Janelia Research Campus, Howard Hughes Medical Institute, Ashburn, United States.
Max-Delbrueck-Center for Molecular Medicine in the Helmholtz Association (MDC), Berlin, Germany.
Elife. 2023 Feb 23;12:e80660. doi: 10.7554/eLife.80660.
Precise, repeatable genetic access to specific neurons via GAL4/UAS and related methods is a key advantage of neuroscience. Neuronal targeting is typically documented using light microscopy of full GAL4 expression patterns, which generally lack the single-cell resolution required for reliable cell type identification. Here, we use stochastic GAL4 labeling with the MultiColor FlpOut approach to generate cellular resolution confocal images at large scale. We are releasing aligned images of 74,000 such adult central nervous systems. An anticipated use of this resource is to bridge the gap between neurons identified by electron or light microscopy. Identifying individual neurons that make up each GAL4 expression pattern improves the prediction of split-GAL4 combinations targeting particular neurons. To this end, we have made the images searchable on the NeuronBridge website.

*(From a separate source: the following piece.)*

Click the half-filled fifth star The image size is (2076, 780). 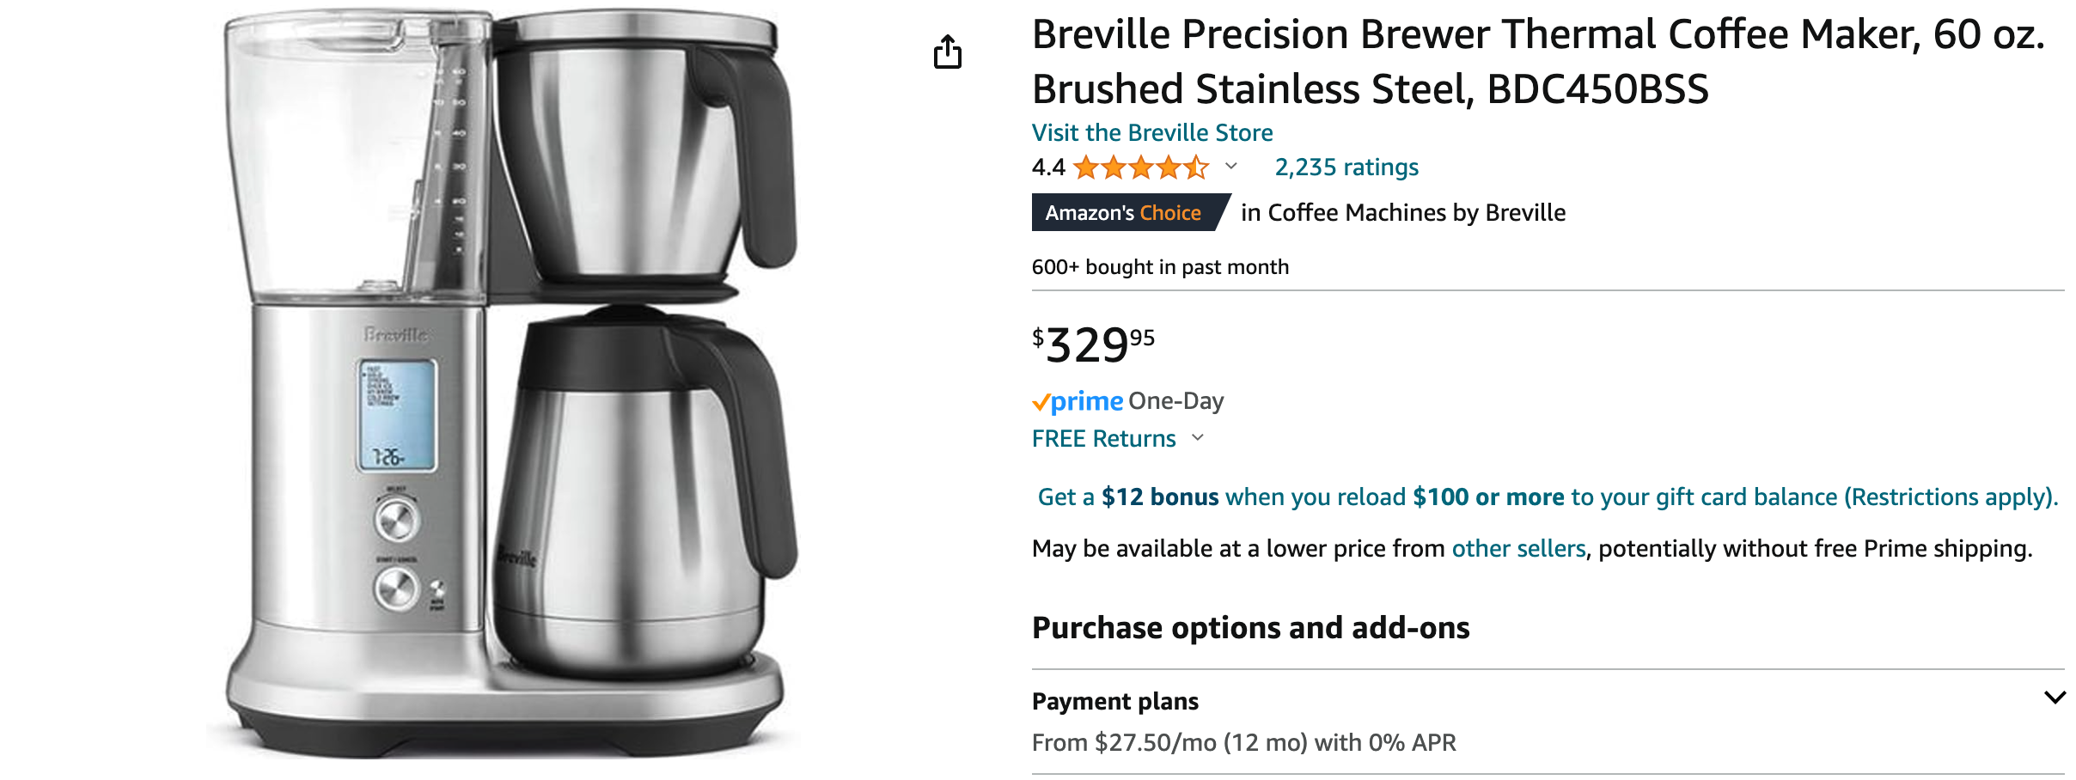1196,168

We demonstrate the potential of NeuronBridge to rapidly and effectively identify neuron matches based on morphology across imaging modalities and datasets.

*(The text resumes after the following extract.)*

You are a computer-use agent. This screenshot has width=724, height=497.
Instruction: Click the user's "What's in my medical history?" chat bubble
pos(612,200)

通过 GAL4/UAS 及相关方法实现对特定神经元的精确、可重复的基因操作,是神经科学的一个主要优势。神经元靶向通常通过对全 GAL4 表达模式进行光学显微镜检测来记录,而这种方法通常缺乏可靠的细胞类型鉴定所需的单细胞分辨率。在这里,我们使用随机 GAL4 标记与多色 FlpOut 方法相结合,以生成大规模的细胞分辨率共聚焦图像。我们正在发布 74000 个这样的成年中枢神经系统的对齐图像。预计此资源的一个用途是弥合通过电子显微镜或光学显微镜鉴定的神经元之间的差距。鉴定构成每个 GAL4 表达模式的单个神经元可以提高对特定神经元进行靶向的分裂 GAL4 组合的预测能力。为此,我们已经在 NeuronBridge 网站上对这些图像进行了搜索。我们展示了 NeuronBridge 在基于形态学跨成像模式和数据集快速有效地识别神经元匹配方面的潜力。